Elle ferme les yeux.
* Quelqu’un m’a dit cela, un jour. J’avais dix-sept ans. J’étais sténo-dactylo dans mon bled en Caroline du Nord et j’allais voir ma sœur à New-York le week-end, pour respirer un peu. Son mari était photographe et faisait des tas de photos de moi qu’il mettait dans la vitrine de son studio. Un jour, un mec de la MGM a flashé sur mes photos. Il m’a fait faire un bout d’essai. Ca les a emballés et ils m’ont fait signer un contrat de sept ans à 50 dollars par semaine… Ce garçon s’appelait Barney Duhan. Il ne m’a pas touchée. Il m’a seulement dit : « Honey, you’ll be the greatest but it will take time… » Je l’ai perdu de vue…

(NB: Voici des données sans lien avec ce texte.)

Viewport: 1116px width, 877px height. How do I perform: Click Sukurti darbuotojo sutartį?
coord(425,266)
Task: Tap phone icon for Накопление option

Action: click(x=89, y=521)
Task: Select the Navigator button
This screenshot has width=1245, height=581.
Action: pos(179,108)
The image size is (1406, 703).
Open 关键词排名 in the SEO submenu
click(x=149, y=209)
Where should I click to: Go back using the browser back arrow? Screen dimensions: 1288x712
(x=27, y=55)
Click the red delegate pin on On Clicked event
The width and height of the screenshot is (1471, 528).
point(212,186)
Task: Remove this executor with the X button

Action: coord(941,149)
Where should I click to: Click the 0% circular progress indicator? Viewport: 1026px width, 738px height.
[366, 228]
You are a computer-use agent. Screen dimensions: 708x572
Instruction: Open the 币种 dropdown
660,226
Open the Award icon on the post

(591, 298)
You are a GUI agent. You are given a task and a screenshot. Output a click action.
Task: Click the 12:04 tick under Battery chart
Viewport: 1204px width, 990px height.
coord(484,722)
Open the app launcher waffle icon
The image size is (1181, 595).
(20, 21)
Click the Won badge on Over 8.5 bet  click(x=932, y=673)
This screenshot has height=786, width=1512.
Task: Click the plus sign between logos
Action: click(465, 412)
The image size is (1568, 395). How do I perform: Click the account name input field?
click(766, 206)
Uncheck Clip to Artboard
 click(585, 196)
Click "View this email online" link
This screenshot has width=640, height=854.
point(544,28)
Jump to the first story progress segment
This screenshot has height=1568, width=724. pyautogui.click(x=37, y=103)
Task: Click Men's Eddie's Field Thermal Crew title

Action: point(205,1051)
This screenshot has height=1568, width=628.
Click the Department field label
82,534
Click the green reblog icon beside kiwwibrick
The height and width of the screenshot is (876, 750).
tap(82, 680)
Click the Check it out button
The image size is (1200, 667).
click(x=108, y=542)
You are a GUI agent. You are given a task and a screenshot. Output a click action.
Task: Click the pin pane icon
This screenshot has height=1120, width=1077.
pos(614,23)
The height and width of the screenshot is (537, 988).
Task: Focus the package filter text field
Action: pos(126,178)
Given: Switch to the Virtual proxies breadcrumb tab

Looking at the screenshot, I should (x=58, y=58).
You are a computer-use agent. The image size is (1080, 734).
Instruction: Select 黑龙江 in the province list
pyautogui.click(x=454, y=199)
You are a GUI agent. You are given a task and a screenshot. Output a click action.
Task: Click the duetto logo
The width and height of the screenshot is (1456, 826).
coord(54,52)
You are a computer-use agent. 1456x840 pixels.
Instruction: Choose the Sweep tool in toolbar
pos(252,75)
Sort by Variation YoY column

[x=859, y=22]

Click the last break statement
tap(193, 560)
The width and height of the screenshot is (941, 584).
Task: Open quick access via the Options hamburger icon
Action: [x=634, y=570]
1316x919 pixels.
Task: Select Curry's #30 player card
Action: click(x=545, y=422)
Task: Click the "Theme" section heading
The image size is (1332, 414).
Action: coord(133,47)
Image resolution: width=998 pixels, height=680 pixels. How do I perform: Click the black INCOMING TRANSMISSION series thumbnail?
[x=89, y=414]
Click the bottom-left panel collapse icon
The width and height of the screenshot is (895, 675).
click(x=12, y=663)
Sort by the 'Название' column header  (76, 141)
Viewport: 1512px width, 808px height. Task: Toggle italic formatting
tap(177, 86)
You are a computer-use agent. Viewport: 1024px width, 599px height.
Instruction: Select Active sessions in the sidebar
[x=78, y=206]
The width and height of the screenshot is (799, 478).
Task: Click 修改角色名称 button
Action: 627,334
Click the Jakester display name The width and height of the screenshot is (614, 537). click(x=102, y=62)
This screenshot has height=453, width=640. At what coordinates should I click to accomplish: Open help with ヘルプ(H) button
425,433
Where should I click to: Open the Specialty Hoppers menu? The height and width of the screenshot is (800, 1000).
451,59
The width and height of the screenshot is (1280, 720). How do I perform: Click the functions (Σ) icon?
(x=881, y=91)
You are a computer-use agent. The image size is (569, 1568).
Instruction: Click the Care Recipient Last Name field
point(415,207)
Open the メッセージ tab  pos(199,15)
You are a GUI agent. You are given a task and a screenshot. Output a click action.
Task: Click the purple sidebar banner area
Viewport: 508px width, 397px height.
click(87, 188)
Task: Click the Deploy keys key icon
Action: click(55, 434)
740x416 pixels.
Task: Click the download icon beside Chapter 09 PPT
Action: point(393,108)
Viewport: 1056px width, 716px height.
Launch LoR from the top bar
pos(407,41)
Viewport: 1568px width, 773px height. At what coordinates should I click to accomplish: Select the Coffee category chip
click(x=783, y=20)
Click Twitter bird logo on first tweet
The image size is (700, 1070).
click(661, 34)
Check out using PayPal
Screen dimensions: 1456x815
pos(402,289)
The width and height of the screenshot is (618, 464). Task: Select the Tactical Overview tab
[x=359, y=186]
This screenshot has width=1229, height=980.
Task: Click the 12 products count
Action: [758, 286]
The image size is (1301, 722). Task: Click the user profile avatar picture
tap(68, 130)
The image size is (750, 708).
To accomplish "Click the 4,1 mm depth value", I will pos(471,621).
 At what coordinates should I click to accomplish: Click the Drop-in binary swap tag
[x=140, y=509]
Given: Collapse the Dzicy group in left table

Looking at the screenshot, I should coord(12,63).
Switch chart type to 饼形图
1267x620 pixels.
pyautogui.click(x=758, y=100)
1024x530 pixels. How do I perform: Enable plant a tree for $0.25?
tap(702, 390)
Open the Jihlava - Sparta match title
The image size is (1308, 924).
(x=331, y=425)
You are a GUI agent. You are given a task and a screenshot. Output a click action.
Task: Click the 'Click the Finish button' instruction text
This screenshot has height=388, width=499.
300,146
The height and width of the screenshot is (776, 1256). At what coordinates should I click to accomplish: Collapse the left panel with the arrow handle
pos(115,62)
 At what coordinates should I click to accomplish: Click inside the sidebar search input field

* Il doit être très fier, aujourd’hui !
Elle se lève, va à la fenêtre et soupire :
* C’est ma sœur et mon beau-frère qui doivent être fiers, ce sont eux qui ont tout déclenché… Je n’ai plus le temps d’aller les voir. Le succès rend ingrat, vous savez ?
La pièce est soudain plongée dans l’obscurité. Je rejoins AVA près de la baie vitrée mais elle n’est plus là.
Dehors, les lampadaires du parc se sont éteints. Le ciel a pris des nuances violet sombre au-dessus du halo rouge qui surplombe Madrid.